Trecho do documento>
__________________________________________________

Padre Chico - Quando jovem, eu sempre fiz questionamentos. [Desde 2003, quando entrei no seminário] Via a catedral formada por grupos que determinavam o cotidiano da igreja. Pareciam guetos, e isso sempre me deixou inconformado.

Depois, após passar por duas paróquias, me tornei secretário particular do arcebispo dom Arnaldo Ribeiro [antecessor de dom Joviano de Lima Júnior]. Isso me reaproximou da catedral.

Houve obstáculos?

A mentalidade era a seguinte: nada dá certo na catedral. Mas, em 2003, fui ordenado padre e o arcebispo me colocou como vigário. Aí, comecei a dar os primeiros passos. O vespeiro mesmo foi quando mexi nos ministros da eucaristia -alguns estavam na catedral havia 32 anos. Só que aumentei o número de ministros de 35 para 78. Com isso, o arcebispo viu que meu trabalho dava resultado e me tornei pároco, com apenas 27 anos.

Houve questionamentos também quanto aos grupos de casais. O que aconteceu?

Decidi dar abertura a um novo grupo de casais, os de segunda união. Tive muita resistência. Escreviam cartas anônimas, procuraram o arcebispo para protestar. Por preconceito, esses casais são marginalizados, mas não dá mais para pensar a igreja como há 2.000 anos.

Já precisou expulsar alguém da catedral?

Os pombos (risos). Havia o problema da frequência baixa de fiéis e era por conta da sujeira. Os pombos faziam da praça da catedral dormitório e banheiro. Daí, as pessoas pisavam no cocô [dos pássaros] e traziam a sujeira para dentro da igreja. Como o poder público não fazia nada, o arcebispo me pediu para resolver o problema.

Procurei o Ibama, falei que pretendia usar um repelente à base de uva que tinha dado resultado em Sertãozinho. Mas o produto não era autorizado pela Anvisa. O problema é que demoraram um ano para dar a palavra final.

__________________________________________________

Enunciado da tarefa 1> Transcreva da entrevista com o Padre Chico tudo o que vai de "Padre Chico - Quando" até "Houve obstáculos?".
Enunciado da tarefa 2> Resuma em duas frases a entrevista com o Padre Chico.
Enunciado da tarefa 3> Traduza para o inglês esta frase da entrevista com o Padre Chico: "Os pombos faziam da praça da catedral dormitório e banheiro."

Dados fornecidos>
__________________________________________________

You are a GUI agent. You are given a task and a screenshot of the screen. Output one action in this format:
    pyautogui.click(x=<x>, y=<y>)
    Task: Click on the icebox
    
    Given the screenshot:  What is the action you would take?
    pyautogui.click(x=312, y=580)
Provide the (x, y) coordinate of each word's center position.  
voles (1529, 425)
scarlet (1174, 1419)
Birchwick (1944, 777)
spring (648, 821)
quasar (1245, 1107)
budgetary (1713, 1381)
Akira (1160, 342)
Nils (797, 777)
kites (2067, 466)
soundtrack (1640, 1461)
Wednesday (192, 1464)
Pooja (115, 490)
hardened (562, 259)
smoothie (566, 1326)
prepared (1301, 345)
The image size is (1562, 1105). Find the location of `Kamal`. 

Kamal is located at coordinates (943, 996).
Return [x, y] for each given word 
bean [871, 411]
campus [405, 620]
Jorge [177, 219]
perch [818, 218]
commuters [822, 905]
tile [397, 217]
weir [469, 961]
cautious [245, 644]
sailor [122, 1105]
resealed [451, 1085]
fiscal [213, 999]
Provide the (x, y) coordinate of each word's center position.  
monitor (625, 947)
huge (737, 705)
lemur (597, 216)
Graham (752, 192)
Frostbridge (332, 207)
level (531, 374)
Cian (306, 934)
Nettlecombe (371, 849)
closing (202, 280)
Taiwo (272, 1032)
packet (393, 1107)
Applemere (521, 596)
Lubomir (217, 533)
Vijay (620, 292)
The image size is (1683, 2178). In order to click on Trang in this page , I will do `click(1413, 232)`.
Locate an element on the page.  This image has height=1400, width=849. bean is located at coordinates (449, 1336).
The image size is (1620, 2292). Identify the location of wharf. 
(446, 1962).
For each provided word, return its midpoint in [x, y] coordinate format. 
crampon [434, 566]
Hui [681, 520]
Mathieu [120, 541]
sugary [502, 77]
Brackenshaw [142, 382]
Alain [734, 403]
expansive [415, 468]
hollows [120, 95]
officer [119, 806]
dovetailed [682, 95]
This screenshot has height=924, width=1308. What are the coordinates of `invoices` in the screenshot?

__________________________________________________

Resposta completa 1>
Padre Chico - Quando jovem, eu sempre fiz questionamentos. [Desde 2003, quando entrei no seminário] Via a catedral formada por grupos que determinavam o cotidiano da igreja. Pareciam guetos, e isso sempre me deixou inconformado.

Depois, após passar por duas paróquias, me tornei secretário particular do arcebispo dom Arnaldo Ribeiro [antecessor de dom Joviano de Lima Júnior]. Isso me reaproximou da catedral.

Houve obstáculos?

Resposta completa 2> Inconformado com os grupos que determinavam o cotidiano da catedral, Padre Chico tornou-se vigário e depois pároco, aos 27 anos, após aumentar o número de ministros da eucaristia de 35 para 78, e enfrentou resistência ao abrir um grupo para casais de segunda união. A pedido do arcebispo, ele também tentou resolver a sujeira causada pelos pombos na praça da catedral, mas o repelente à base de uva que pretendia usar não era autorizado pela Anvisa.

Resposta completa 3> The pigeons used the cathedral square as a dormitory and a bathroom.